--- Data for this exercise ---
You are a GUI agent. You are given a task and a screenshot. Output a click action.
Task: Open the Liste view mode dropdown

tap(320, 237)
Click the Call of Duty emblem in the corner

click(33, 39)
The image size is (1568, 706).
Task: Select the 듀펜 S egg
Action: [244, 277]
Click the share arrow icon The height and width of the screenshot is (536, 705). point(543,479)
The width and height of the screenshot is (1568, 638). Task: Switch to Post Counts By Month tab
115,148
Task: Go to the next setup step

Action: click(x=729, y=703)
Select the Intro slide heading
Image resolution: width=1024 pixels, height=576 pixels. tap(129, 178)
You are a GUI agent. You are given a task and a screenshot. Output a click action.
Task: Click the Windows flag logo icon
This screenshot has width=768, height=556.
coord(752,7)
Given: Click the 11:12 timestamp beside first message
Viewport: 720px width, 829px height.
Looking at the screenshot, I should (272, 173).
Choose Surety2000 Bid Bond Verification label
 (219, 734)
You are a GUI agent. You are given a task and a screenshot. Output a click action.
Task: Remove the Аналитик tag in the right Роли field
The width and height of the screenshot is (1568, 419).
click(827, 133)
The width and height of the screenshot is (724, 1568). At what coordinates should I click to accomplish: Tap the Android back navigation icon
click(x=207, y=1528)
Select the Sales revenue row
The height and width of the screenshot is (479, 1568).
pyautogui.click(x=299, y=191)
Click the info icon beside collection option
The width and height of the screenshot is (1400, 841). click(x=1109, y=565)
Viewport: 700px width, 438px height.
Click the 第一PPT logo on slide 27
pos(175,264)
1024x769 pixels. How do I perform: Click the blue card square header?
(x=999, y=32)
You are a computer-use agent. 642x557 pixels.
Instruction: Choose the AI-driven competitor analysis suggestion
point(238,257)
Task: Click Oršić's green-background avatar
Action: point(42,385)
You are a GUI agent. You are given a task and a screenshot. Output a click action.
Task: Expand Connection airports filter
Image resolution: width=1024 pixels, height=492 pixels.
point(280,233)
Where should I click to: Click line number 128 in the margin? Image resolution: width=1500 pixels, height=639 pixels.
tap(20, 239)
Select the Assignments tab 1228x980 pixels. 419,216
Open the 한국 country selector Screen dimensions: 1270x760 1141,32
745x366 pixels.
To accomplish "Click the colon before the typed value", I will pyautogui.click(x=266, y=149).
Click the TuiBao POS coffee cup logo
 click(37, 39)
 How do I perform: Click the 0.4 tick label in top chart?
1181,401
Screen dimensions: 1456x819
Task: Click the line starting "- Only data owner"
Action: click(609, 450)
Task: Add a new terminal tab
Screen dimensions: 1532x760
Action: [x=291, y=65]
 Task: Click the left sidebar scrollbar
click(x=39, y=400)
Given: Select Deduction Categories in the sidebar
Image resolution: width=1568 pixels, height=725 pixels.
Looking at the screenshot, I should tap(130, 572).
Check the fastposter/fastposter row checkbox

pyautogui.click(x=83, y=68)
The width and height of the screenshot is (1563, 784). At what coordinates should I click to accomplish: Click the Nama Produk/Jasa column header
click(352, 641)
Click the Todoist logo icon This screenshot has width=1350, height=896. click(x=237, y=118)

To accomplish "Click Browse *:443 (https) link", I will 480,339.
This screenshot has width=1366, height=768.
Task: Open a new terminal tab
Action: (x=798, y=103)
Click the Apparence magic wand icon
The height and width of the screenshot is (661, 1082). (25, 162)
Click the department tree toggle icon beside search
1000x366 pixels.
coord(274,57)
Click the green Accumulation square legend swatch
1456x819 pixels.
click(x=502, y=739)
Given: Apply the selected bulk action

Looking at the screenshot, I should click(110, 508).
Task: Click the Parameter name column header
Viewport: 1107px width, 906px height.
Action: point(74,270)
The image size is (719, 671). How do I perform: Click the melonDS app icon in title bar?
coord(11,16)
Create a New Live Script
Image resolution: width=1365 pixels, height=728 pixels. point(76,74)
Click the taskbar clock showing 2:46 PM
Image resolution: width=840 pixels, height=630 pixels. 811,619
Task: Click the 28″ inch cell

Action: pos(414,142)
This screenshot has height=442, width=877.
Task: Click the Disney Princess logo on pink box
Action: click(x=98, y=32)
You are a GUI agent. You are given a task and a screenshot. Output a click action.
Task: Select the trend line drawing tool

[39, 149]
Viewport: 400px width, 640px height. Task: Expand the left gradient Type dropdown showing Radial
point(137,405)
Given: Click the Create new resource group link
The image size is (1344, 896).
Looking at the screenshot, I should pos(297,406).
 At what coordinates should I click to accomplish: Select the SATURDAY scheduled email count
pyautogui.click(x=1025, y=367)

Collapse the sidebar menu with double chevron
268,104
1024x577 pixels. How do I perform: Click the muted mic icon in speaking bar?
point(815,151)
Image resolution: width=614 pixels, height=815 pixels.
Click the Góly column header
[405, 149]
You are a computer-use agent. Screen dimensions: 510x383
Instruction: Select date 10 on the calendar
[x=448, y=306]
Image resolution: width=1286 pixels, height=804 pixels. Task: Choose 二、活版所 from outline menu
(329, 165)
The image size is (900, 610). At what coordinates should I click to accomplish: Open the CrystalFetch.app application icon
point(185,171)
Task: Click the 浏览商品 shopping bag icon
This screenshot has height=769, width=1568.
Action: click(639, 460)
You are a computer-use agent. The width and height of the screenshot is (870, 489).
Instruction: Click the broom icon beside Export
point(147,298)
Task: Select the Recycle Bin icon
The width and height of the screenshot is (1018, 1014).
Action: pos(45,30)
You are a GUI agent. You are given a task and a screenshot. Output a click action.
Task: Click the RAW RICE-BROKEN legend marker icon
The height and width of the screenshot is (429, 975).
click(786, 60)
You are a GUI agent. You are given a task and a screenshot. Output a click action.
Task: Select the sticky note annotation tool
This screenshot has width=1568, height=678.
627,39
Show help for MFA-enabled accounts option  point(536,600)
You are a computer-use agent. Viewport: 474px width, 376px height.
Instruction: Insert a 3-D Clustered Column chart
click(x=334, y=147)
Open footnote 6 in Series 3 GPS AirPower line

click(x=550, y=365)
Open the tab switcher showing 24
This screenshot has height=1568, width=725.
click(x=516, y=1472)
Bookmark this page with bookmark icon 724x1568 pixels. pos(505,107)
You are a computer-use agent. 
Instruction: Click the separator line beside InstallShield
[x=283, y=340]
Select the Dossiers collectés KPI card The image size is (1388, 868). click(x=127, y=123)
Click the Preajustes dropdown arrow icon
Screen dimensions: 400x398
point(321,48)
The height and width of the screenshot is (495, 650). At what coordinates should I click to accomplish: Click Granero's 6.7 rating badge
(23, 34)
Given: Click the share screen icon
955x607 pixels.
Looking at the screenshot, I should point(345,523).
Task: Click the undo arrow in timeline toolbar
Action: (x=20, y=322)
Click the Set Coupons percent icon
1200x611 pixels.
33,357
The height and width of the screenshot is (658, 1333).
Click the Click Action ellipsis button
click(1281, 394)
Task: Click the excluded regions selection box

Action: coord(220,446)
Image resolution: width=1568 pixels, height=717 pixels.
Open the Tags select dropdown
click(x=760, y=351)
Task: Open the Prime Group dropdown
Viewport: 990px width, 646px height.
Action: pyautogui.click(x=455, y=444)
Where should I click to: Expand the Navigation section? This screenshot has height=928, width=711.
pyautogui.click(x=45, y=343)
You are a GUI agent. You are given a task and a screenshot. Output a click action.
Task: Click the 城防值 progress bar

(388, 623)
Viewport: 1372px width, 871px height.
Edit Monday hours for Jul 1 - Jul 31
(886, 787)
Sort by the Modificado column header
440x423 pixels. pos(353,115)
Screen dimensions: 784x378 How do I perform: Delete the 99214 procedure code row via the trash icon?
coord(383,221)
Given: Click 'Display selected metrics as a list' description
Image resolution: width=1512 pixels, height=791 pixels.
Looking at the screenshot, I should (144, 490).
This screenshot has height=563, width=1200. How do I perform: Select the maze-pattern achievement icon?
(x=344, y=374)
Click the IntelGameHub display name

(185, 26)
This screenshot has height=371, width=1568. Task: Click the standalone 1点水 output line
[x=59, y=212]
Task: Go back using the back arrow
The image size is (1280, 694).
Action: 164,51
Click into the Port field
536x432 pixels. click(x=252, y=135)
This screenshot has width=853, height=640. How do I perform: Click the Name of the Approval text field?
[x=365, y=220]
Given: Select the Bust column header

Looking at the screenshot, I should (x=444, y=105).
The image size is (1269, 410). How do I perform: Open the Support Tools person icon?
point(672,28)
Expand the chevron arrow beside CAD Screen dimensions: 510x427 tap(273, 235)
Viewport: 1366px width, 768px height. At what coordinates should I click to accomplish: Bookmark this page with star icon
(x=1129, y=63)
---
**What to work on**
In the records, which lines mention the word "share"? Copy those lines.

**Exercise solution**
Click the share arrow icon The height and width of the screenshot is (536, 705). point(543,479)
Given: Click the share screen icon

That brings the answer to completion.